Spiele wie dieses gegen Chelsea haben die Bayern in Kompanys erster Saison längst nicht immer gewonnen. Aber in der Champions League warten größere Gegner. Wie es mit der Münchner Konteranfälligkeit gegen Kaliber wie Barcelona, Liverpool oder Paris aussieht, bleibt abzuwarten.
Zumal sich der sportliche Erfolg in der Königsklasse in dieser Saison nicht nur auf dem Rasen entscheiden wird, sondern auch auf den Münchner Massageliegen. Denn Bayerns Kader ist auch nach der Ausleihe von Nicolas Jackson verdächtig klein für ein Spitzenteam.
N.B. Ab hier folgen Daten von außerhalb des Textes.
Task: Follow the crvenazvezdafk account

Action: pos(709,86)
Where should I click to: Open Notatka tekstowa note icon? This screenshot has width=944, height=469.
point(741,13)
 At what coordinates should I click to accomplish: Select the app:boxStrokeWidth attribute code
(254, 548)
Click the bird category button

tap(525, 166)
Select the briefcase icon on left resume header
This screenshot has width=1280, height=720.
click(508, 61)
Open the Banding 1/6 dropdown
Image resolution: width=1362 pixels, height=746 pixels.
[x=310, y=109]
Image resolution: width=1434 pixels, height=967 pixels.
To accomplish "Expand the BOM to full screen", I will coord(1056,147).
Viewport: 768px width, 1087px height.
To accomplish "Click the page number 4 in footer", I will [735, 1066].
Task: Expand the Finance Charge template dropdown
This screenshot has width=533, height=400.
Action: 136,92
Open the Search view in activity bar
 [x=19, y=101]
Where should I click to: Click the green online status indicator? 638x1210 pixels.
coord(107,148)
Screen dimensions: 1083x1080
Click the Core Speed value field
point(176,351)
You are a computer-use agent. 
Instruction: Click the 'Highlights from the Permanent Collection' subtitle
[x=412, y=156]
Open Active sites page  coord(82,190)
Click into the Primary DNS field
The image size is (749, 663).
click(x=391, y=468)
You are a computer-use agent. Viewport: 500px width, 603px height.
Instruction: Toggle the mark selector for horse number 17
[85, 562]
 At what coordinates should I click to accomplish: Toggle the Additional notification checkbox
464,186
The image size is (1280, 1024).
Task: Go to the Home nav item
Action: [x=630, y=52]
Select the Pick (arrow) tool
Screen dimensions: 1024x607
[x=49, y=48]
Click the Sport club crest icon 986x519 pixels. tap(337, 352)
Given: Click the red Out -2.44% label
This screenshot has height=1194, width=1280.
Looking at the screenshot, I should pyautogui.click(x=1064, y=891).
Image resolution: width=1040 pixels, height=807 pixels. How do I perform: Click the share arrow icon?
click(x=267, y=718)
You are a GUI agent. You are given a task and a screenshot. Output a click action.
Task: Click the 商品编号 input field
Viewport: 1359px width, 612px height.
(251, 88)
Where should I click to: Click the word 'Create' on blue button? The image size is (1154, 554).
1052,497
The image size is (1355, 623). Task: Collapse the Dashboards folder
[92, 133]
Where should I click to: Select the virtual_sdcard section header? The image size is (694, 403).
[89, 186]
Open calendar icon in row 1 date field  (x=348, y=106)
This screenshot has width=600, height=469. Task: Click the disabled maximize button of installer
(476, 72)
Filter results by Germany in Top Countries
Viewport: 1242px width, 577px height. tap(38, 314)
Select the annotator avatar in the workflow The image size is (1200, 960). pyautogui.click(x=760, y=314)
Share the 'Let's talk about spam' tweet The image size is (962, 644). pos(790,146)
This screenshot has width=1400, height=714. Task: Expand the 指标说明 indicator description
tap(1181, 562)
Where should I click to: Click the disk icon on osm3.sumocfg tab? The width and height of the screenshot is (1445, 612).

Man verfüge über eine Topmannschaft, »wenn alle gesund bleiben und fit sind«, sagte Kimmich am Mittwochabend. Es sei »essenziell«, dass sich niemand verletzte, »in dieser Saison mehr denn je«. Gegen Chelsea hatten die Bayern zwei Spieler weniger auf der Ersatzbank als der Gegner, und das, obwohl dort bereits Talente wie Cassiano Kiala oder David Daiber saßen.
Bald sollte der Münchner Kader aber gerade im Angriff verstärkt werden. Musiala teilte Anfang des Monats mit, dass er noch in diesem Jahr zurückkehren wolle.